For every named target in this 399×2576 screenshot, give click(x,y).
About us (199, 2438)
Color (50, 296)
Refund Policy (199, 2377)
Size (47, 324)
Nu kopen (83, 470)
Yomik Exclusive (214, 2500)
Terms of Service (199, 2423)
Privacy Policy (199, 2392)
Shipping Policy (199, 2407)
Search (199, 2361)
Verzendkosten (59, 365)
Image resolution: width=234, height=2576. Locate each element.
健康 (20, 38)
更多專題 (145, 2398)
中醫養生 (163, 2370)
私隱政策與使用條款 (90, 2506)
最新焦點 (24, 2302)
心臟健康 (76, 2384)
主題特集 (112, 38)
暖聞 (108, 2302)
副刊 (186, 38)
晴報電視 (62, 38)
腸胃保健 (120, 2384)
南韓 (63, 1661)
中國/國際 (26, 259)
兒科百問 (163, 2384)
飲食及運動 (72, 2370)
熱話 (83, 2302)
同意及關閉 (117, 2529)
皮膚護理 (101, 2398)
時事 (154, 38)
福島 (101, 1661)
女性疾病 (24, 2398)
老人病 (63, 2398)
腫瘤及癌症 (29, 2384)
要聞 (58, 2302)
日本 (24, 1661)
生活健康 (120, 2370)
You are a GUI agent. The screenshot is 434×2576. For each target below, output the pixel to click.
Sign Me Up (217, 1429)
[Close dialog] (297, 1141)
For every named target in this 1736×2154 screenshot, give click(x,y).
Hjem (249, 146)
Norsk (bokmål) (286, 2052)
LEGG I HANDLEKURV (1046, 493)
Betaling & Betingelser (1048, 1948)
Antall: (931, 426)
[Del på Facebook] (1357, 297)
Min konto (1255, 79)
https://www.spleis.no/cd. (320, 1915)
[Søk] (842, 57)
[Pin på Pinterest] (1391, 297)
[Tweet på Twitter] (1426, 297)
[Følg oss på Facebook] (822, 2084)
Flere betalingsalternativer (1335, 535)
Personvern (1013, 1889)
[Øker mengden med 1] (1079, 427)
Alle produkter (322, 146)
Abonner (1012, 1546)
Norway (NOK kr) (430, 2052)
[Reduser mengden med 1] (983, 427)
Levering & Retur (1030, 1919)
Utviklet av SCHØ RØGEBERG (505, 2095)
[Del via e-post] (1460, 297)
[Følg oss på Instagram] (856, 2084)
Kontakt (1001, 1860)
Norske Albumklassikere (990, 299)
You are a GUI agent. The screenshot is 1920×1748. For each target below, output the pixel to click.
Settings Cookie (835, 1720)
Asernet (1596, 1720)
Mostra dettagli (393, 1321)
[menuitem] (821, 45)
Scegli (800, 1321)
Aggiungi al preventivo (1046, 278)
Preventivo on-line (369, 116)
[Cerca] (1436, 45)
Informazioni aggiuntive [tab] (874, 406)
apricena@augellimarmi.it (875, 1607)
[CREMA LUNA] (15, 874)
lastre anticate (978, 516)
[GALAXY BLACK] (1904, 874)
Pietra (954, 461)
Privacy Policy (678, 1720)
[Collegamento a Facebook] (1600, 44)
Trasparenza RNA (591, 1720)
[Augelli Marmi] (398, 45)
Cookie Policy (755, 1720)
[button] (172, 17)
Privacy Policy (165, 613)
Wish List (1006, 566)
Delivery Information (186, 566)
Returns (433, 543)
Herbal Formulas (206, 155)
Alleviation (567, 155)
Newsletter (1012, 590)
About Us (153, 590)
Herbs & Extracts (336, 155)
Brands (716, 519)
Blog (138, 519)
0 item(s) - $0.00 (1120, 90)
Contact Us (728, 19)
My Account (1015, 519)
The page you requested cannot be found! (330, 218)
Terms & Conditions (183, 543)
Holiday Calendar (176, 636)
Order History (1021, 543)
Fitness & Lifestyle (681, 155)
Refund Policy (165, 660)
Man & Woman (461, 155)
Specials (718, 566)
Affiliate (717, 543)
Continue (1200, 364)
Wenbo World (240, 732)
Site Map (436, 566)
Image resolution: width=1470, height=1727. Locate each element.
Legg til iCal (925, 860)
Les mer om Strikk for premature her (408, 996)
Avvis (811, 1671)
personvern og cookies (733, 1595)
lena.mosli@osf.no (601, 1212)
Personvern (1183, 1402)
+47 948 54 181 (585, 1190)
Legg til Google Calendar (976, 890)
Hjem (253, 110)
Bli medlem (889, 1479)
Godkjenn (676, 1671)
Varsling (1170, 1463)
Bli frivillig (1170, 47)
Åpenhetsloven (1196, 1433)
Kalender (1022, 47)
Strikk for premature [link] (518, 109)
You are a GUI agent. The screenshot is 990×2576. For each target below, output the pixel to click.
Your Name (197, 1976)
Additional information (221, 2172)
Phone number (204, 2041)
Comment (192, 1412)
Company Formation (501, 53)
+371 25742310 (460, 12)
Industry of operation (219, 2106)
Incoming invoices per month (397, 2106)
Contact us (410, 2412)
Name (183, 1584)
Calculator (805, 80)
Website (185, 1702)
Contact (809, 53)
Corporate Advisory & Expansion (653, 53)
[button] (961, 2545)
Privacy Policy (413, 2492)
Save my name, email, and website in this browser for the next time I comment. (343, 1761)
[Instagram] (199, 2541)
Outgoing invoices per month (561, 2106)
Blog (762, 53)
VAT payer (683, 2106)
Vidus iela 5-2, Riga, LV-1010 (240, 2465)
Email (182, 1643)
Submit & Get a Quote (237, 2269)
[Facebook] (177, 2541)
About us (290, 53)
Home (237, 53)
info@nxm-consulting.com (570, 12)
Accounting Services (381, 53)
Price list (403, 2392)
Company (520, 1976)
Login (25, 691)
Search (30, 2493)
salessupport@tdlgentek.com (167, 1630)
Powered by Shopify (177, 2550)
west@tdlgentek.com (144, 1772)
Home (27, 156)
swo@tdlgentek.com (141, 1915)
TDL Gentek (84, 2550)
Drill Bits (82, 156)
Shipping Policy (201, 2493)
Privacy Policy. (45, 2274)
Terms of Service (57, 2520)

···

Include both ends. Return the line holding "[Facebook] (177, 2541)" and all lines after it in the records above, exactly as written.

[Facebook] (177, 2541)
About us (290, 53)
Home (237, 53)
info@nxm-consulting.com (570, 12)
Accounting Services (381, 53)
Price list (403, 2392)
Company (520, 1976)
Login (25, 691)
Search (30, 2493)
salessupport@tdlgentek.com (167, 1630)
Powered by Shopify (177, 2550)
west@tdlgentek.com (144, 1772)
Home (27, 156)
swo@tdlgentek.com (141, 1915)
TDL Gentek (84, 2550)
Drill Bits (82, 156)
Shipping Policy (201, 2493)
Privacy Policy. (45, 2274)
Terms of Service (57, 2520)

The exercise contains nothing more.